Health experts are not surprised that Maine’s re-enrollment rate is among the highest in the country at 61 percent. Nationally, 48 percent of the more than 4 million people who signed up for 2015 benefits were renewing their policies, DHHS said.

Wendy Wolf, president of the Maine Health Access Foundation, a nonprofit that is leading the statewide effort to sign people up for marketplace insurance, said Maine’s success during the 2013-14 enrollment period means there are fewer new customers to acquire, especially during the early stages of enrollment.

With 44,000 enrollees for 2014, Maine beat federal projections by more than 15,000 patients, she said.

“If you start out with a bang, it’s harder and harder to bring new customers into the marketplace,” Wolf said. “There were a lot of folks last year who were ready and willing to get insurance.”

Wolf said the foundation’s goal is for enrollment to reach 55,000 renewing and new customers when the sign-up period ends Feb. 15, further decreasing the number of uninsured Maine adults, estimated at 145,000. Although the final total is difficult to predict, Wolf said the first month was a strong beginning.

Kaia Kallweit, 41, of Portland, one of the re-enrollees, said she’s happy to have insurance even though her premiums are increasing in 2015 because her income is going up.

“I think that’s reasonable,” Kallweit said. “The more money you make, the more you should have to pay, in order for the whole system to work.”

The subsidies, which are available to those earning between 100 percent and 400 percent of the federal poverty level, are based on a sliding scale and are less generous when patients earn closer to 400 percent of the poverty level, or about $50,000 for an individual.

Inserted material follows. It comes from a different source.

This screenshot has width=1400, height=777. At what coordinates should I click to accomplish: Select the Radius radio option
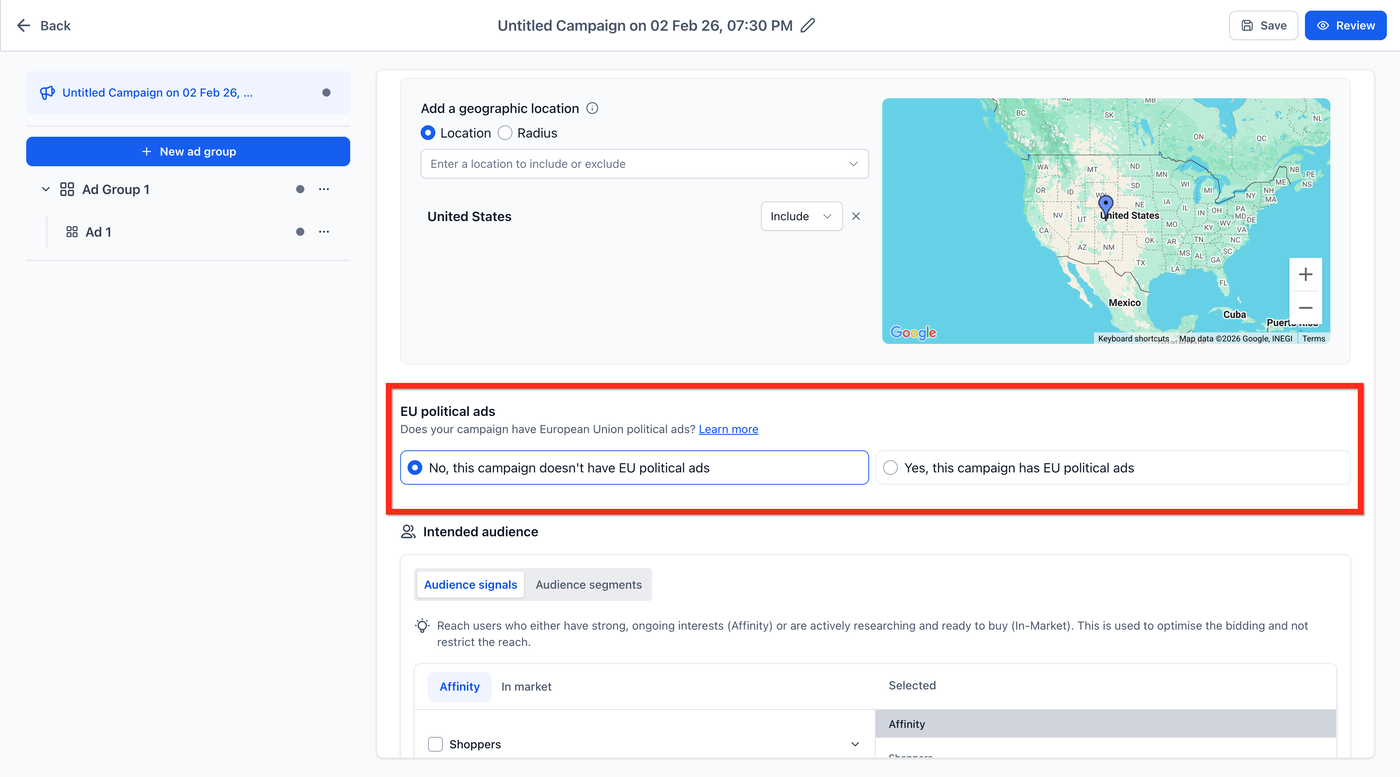[505, 133]

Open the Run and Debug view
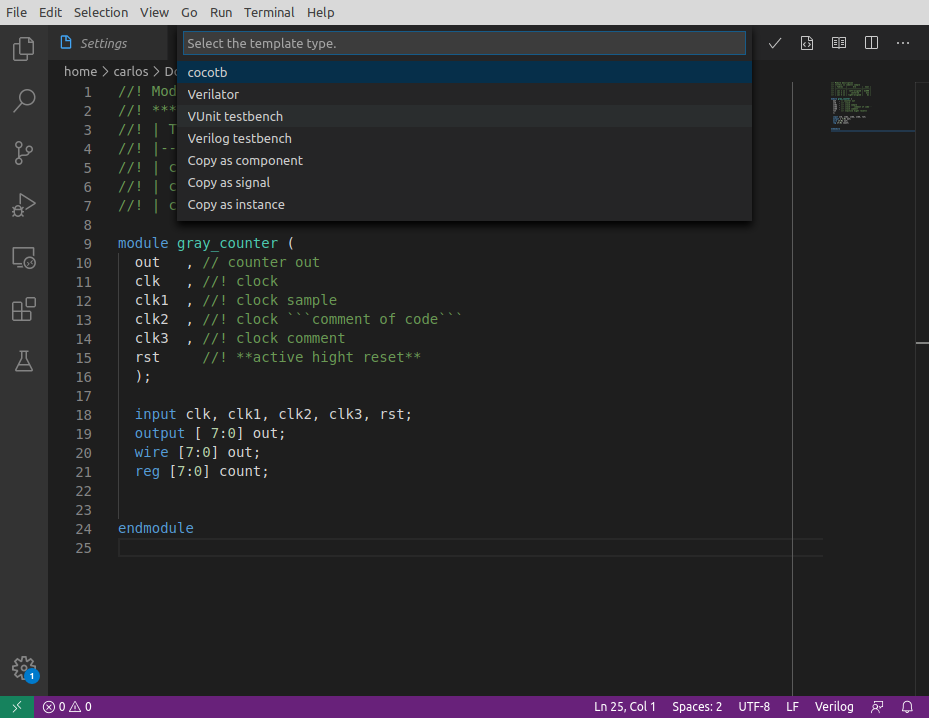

Kallweit, who co-owns an employment recruiting agency, has been self-employed for many years. Until the Affordable Care Act marketplace opened last year, she had been unable to afford individual insurance for most of that time. Kallweit declined to reveal her income, but said monthly premiums will increase from less than $100 per month this year to about $180 per month in 2015.

Even so, she finds her insurance is more affordable than during much of her adult life. She also is going to the doctor more often for preventive care.

Wolf said that during the next six weeks, she expects the percentage of re-enrollees will decline, while new customers who have procrastinated will start signing up.

Another expected trend, said Emily Brostek, executive director of Consumers for Affordable Health Care, a nonprofit health advocacy group, is that people will start noticing that if they don’t sign up for insurance, they will have to pay a penalty.

The penalty for failing to obtain coverage in 2014 was $95 or 1 percent of income, but in 2015 that fine jumps to $325 or 2 percent of income.

Many people start working on their taxes in January, and if they hadn’t noticed the penalty before, they would be more likely to notice once they start pulling together tax information, Brostek said.

“Some people are motivated by the penalty, and it’s going to be much higher,” Brostek said. “That’s why it’s so important that people be aware, so they don’t go to do their taxes in April, when it’s too late to sign up, and get a surprise.”

Brostek said that aside from the penalty, she believes that as the Feb. 15 deadline approaches, people who were procrastinating will show up, creating a last-minute surge. She said late filers flooded healthcare.gov in March, the deadline to obtain 2014 coverage.

“Let’s face it, it’s not fun. No one loves to shop for insurance,” Brostek said.

Mitchell Stein, a Cumberland-based healthy policy expert, believes the numbers will continue to increase through Feb. 15.

“There are still people who need coverage. It’s not like we’re running out of the uninsured,” Stein said.

The percentage of Maine’s adult population without medical insurance dropped 2.8 percentage points, from 16.1 percent in 2013 – before people could enroll in Affordable Care Act coverage – to 13.3 percent midway through 2014, according to a Gallup poll released in August.

Kevin Lewis, CEO of the Maine Community Health Options co-op, one of the insurers on the marketplace, said the numbers so far are coming in strong, although he didn’t have a prediction on what the final enrollment will be. Although the new cooperative captured more than 80 percent of the market in 2014, there’s more competition this year with Anthem Blue Cross Blue Shield again offering marketplace insurance and Harvard Pilgrim offering plans for the first time.

Rory Sheehan, Anthem spokesman, said it’s too soon “for a comparison, but we are encouraged by what we are seeing and anticipate that enrollment will continue to grow.”